The diagnostic tests currently used in halitosis examination can be divided into direct and indirect (Figure 1). Direct tests include self-assessment of the odor or other people’s assessment, and the determination of odorous substances by halitometry or gas chromatography. Indirect tests determine the presence of some bacterial species, metabolic products generated by microorganisms in vitro or their enzymes.

Patients become concerned when either they themselves or others detect the odor at a socially unacceptable level. For this reason self-assessment or assessment by other people are prominent among all diagnostic testing.

Halitometers should be used for confirmation of halitosis, comparing similar cases, and monitorizing the therapy effect. This test gives a quantification of the gases but not of the halitosis. Organoleptic examination is highly subjective and has not been standardized. There are many methods and different protocols to examine halitosis; however, which among them is most predictable has not been clearly determined.
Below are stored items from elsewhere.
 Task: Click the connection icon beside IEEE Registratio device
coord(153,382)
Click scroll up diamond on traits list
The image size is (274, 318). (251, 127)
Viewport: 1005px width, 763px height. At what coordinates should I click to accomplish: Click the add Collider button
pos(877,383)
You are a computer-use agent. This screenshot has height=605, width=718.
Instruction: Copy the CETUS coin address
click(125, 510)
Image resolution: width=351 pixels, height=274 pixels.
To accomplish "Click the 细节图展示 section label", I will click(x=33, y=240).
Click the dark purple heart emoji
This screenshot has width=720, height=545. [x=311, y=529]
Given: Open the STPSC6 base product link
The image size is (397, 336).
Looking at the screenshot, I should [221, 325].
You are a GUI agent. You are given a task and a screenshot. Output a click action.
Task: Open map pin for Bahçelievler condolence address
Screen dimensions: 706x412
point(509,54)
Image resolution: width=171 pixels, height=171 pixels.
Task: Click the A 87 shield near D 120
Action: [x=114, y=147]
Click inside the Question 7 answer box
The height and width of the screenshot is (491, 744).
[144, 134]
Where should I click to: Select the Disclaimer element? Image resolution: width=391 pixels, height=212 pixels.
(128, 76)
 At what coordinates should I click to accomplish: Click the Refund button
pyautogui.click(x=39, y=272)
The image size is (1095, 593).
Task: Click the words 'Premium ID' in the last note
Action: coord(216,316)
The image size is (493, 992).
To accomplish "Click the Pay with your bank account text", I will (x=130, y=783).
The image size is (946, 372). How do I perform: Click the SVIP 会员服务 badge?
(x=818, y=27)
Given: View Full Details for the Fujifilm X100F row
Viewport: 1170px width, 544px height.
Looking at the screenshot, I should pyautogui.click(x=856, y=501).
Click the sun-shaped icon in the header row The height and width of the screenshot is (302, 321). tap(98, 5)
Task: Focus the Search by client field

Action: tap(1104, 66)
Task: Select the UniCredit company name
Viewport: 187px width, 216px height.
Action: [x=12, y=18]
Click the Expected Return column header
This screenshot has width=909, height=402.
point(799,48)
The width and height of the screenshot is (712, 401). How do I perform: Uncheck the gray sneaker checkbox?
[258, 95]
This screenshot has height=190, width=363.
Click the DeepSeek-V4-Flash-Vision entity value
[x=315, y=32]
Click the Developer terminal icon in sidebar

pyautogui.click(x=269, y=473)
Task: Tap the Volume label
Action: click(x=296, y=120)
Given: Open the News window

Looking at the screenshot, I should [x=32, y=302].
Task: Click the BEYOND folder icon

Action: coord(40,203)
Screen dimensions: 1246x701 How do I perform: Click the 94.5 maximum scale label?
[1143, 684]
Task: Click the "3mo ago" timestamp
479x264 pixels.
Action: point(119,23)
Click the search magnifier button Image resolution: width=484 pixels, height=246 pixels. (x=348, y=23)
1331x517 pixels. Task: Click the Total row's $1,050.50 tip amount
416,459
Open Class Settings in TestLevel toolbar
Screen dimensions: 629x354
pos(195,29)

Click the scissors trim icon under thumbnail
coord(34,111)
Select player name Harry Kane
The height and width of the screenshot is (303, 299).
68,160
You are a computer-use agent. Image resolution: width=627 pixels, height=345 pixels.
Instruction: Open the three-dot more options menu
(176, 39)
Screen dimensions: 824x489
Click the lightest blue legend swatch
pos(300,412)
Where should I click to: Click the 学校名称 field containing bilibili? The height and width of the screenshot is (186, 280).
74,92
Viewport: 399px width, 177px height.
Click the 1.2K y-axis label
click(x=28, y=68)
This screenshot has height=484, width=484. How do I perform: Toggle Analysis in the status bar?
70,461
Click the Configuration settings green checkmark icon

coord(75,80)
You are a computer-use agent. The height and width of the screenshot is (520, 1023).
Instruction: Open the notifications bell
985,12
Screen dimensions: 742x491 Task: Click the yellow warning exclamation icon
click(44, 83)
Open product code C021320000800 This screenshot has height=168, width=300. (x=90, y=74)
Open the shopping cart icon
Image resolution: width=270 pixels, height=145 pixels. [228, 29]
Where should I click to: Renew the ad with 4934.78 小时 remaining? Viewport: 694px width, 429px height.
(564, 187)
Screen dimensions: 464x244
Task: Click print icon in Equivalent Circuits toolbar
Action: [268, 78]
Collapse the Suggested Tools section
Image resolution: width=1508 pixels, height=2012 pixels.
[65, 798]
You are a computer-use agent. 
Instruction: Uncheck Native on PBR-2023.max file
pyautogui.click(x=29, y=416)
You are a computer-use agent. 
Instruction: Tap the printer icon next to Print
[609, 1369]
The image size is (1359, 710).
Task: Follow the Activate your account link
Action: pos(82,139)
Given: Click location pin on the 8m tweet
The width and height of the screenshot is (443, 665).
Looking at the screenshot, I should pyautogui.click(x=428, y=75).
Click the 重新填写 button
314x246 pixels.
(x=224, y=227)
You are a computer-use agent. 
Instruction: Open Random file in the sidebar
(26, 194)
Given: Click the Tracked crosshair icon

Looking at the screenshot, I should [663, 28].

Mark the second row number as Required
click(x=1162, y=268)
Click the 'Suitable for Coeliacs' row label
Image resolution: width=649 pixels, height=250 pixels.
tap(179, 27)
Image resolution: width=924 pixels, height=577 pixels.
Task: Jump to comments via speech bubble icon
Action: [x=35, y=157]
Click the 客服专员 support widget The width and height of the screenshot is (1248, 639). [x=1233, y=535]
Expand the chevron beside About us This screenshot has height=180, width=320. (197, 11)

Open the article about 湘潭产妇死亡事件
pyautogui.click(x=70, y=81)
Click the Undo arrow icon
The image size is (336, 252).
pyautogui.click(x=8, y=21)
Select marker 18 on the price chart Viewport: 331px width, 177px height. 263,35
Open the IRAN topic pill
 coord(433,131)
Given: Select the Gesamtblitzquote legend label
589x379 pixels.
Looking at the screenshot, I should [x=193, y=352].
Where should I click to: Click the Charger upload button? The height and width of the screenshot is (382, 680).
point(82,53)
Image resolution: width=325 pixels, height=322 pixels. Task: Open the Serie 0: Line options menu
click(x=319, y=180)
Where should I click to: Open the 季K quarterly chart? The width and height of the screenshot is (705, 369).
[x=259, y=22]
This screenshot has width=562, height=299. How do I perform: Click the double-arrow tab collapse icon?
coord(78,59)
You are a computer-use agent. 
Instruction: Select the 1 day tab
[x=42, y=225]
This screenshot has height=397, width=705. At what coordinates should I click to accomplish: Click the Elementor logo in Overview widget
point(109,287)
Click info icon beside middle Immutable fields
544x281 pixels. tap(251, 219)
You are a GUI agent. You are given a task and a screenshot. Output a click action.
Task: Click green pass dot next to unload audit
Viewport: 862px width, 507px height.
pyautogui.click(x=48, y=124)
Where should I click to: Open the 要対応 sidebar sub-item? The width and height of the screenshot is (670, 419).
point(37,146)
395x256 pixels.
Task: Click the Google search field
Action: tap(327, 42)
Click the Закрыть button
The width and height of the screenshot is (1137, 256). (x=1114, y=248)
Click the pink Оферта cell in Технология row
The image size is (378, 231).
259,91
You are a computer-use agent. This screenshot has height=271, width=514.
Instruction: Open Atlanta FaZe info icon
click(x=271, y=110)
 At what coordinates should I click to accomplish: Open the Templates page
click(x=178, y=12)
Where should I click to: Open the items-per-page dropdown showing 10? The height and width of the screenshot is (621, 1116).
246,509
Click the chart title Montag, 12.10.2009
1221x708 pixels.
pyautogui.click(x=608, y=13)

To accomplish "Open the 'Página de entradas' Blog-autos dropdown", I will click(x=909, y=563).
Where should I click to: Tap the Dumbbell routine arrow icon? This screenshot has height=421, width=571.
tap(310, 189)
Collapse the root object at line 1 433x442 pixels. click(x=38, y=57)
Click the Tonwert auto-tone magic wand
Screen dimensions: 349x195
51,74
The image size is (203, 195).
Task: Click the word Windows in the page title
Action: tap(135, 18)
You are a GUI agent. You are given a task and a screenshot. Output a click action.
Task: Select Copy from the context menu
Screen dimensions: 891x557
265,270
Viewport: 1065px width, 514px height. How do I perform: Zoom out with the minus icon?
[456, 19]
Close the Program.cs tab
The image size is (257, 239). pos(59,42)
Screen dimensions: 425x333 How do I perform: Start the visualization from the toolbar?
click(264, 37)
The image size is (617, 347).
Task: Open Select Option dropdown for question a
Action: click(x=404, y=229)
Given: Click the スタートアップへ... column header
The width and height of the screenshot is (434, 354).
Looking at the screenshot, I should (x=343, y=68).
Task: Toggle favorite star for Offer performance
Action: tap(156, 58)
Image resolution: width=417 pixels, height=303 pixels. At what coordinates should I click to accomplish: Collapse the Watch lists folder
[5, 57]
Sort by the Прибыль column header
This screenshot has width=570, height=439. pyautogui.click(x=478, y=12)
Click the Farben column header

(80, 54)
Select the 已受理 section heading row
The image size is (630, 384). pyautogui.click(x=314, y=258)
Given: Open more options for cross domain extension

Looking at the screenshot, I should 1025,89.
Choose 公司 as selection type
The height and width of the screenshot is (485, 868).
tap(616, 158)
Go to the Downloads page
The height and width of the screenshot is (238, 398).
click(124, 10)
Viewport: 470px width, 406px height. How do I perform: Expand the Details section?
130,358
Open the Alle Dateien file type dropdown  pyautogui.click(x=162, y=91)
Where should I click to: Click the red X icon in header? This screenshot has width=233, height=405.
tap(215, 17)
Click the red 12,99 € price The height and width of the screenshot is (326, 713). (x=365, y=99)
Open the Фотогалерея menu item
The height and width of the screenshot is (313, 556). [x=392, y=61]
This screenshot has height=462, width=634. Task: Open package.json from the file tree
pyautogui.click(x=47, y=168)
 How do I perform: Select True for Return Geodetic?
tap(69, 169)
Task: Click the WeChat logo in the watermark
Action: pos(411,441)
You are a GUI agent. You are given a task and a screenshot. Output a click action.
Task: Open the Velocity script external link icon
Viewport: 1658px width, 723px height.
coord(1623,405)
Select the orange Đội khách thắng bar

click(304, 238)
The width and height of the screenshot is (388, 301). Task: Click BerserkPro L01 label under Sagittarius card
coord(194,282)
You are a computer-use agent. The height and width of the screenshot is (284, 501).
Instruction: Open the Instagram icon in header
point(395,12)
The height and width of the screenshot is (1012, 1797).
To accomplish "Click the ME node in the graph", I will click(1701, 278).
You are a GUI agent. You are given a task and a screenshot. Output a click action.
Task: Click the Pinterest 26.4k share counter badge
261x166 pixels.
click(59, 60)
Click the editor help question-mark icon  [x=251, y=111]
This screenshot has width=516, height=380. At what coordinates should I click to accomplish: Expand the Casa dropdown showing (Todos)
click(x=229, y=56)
Self- or Other People’s Assessments

Asking individual patients about the level of their own halitosis is the simplest way to gauge how much the patient is affected by the condition. However, there is no statistically significant correlation between self-assessment and measurable halitosis levels by objective methods.2,3 This is due to the fact that patients with halitosis may not be aware of the situation, or they become inured to their own malodor over time,4 because olfactory desensitization in objective halitosis patients can cause “false-negative” results in self-assessing halitosis.5,6 It has been observed that psychopathological factors can lead to misdiagnosis (false positive) of halitosis.7

Although there are some conflicting findings in the literature, subjective opinion generally correlated well with objective evaluation of halitosis.8-13 Significant associations between self-reported oral malodor, socio-demographic or medical history, and oral hygiene variables were also found.9 In actuality, self-assessment is the primary diagnostic criterion for halitosis and is the main reason patients seek treatment for the condition. Their initial visit commonly stems from a complaint by another person or their own suspicion. Therefore, despite the general reluctance of people to mention the halitosis of another out of politeness,14 the most descriptive question of the medical history and the most convincing tool to determine the result of a halitosis treatment is self- or other people’s assessment that covers the three sources of malodor. Those patients who self-assess their halitosis are usually at least type 5 halitosis patients.

Organoleptic Tests

Studies argue that organoleptic assessments (sniffing the patient’s breath and scoring the level of malodor by an examiner such as a general practitioner, periodontist, or dental hygienist) are regarded as the gold standard for measuring halitosis and are significantly related to volatile sulfur compounds (VSCs)15-17 and amines.18,19 However, volatiles, or odorous gases, that can be detected by the human olfactory system are limited. For instance, the human nose is less sensitive to ammonia,20 though breath that has the smell of ammonia is considered halitosis.14,21 The latter nonstandard preparation and test protocols for organoleptic measurement have been used, but even the scales used for scoring of malodor are often changed.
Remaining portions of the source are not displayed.